Jakarta, aktual.com – Anggota Komisi III DPR RI, Sarifuddin Sudding, menegaskan komitmen DPR untuk segera merampungkan pembahasan RUU Perampasan Aset. Meski begitu, ia menekankan pentingnya keselarasan dengan KUHAP agar implementasi hukum tetap menyeluruh dan tidak menimbulkan masalah di kemudian hari.
“Tanpa payung hukum acara yang kuat dan menyeluruh, implementasi perampasan aset sangat berisiko menimbulkan kesewenang-wenangan, pelanggaran hak asasi warga negara, serta potensi penyalahgunaan kekuasaan yang dapat dipersoalkan secara hukum di kemudian hari,” kata Sudding kepada wartawan, Rabu (17/9/2025).
“Maka KUHAP penting untuk diselesaikan dan diselaraskan dengan RUU Perampasan Aset,” imbuhnya.
Menurutnya, KUHAP adalah fondasi utama hukum acara pidana Indonesia, sehingga menjadi rujukan batasan sekaligus kewenangan aparat penegak hukum. Saat ini, revisi KUHAP masih dalam pembahasan Komisi III DPR dan dianggap harus menjadi prioritas.

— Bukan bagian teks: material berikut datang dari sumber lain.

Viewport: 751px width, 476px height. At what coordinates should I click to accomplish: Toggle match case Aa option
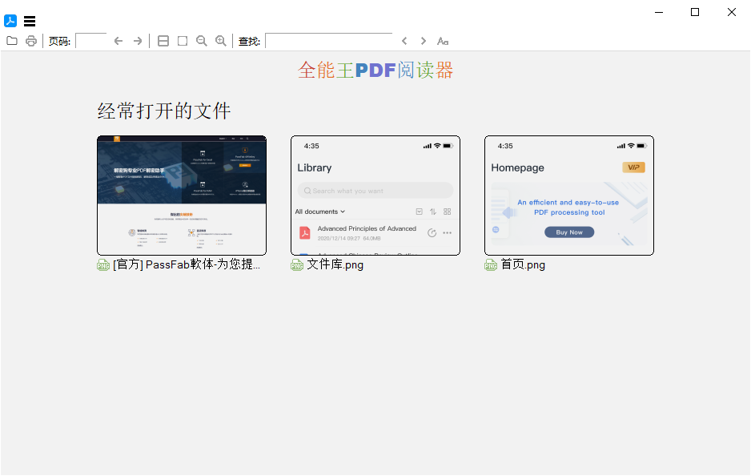pyautogui.click(x=443, y=41)
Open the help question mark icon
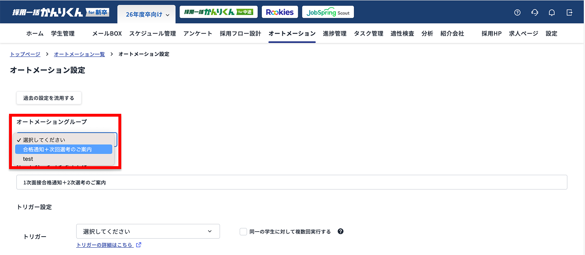The width and height of the screenshot is (585, 255). coord(517,12)
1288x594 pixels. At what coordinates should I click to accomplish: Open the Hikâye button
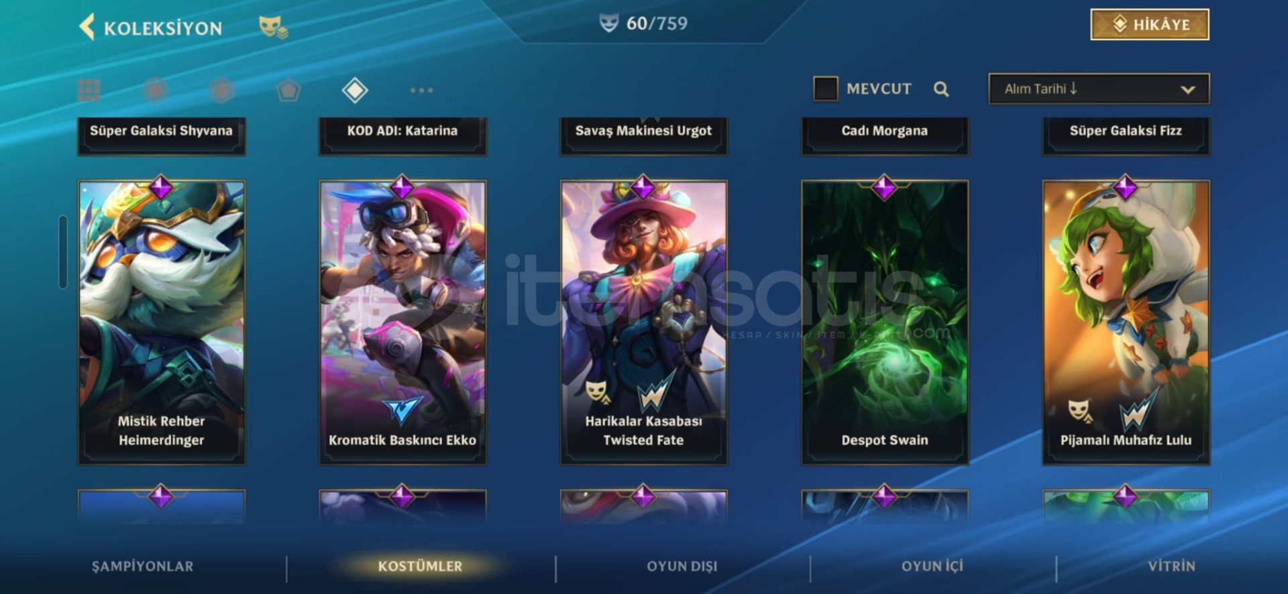(x=1150, y=25)
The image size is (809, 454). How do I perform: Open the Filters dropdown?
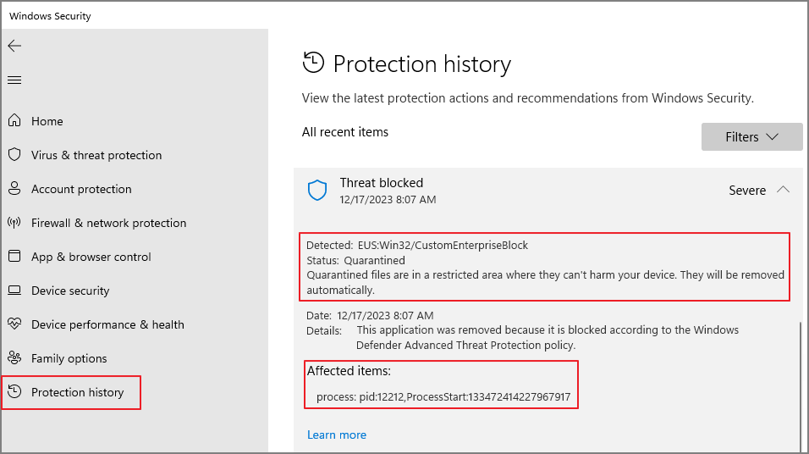(x=751, y=136)
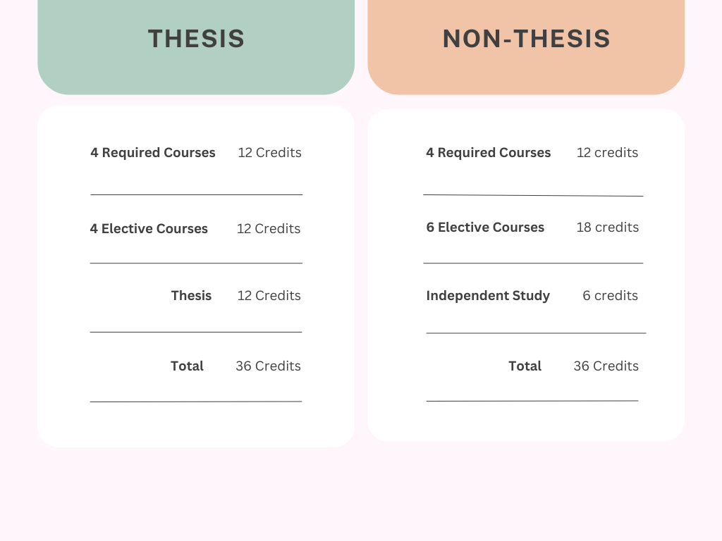This screenshot has width=722, height=541.
Task: Click '12 Credits' in the Thesis row
Action: click(269, 296)
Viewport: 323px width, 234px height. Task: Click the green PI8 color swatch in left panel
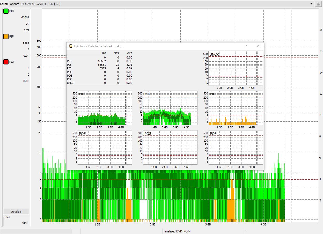[x=6, y=11]
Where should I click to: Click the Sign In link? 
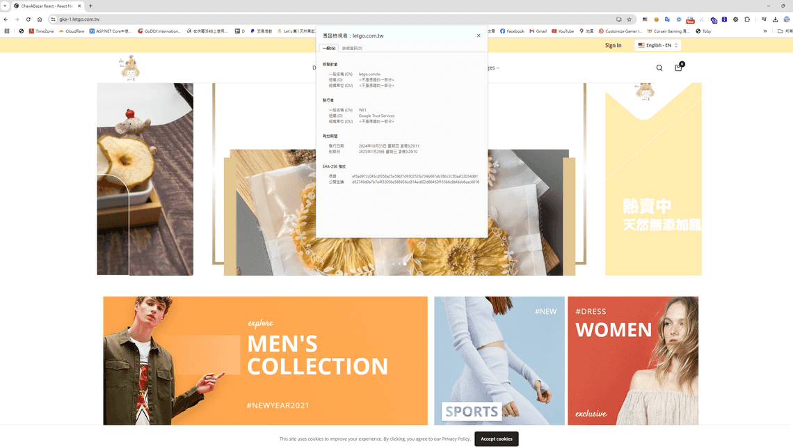click(613, 45)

“Revisi KUHAP harus menjadi prioritas utama sebelum melangkah lebih jauh ke RUU Perampasan Aset. Ini bukan hanya soal prosedural, tapi menyangkut kepastian hukum, perlindungan HAM, dan efektivitas penegakan hukum secara menyeluruh,” ujarnya.
Sudding juga menjelaskan bahwa regulasi terkait perampasan aset selama ini tersebar dalam berbagai undang-undang, mulai dari UU Tipikor, UU TPPU, hingga UU Kejaksaan. Oleh karena itu, keberadaan RUU KUHAP akan menjadi jalan keluar untuk melakukan harmonisasi aturan hukum.
“Dengan sistem hukum yang harmonis dan seragam, penegakan hukum akan berjalan lebih efektif serta menghindarkan kebingungan dalam implementasi,” jelasnya.
Ia menegaskan, DPR tetap berkomitmen menuntaskan RUU Perampasan Aset bersama RUU KUHAP demi memperkuat kepercayaan masyarakat terhadap sistem hukum nasional.
“Bukan berarti kita tidak serius dalam mengejar koruptor dan menindak pidana ekonomi. Tapi pendekatannya harus komprehensif,” tegasnya.
“KUHAP yang kuat akan menjadikan RUU Perampasan Aset sebagai instrumen hukum yang legitimate, tidak tebang pilih, dan bisa dipertanggungjawabkan secara hukum maupun moral,” sambungnya.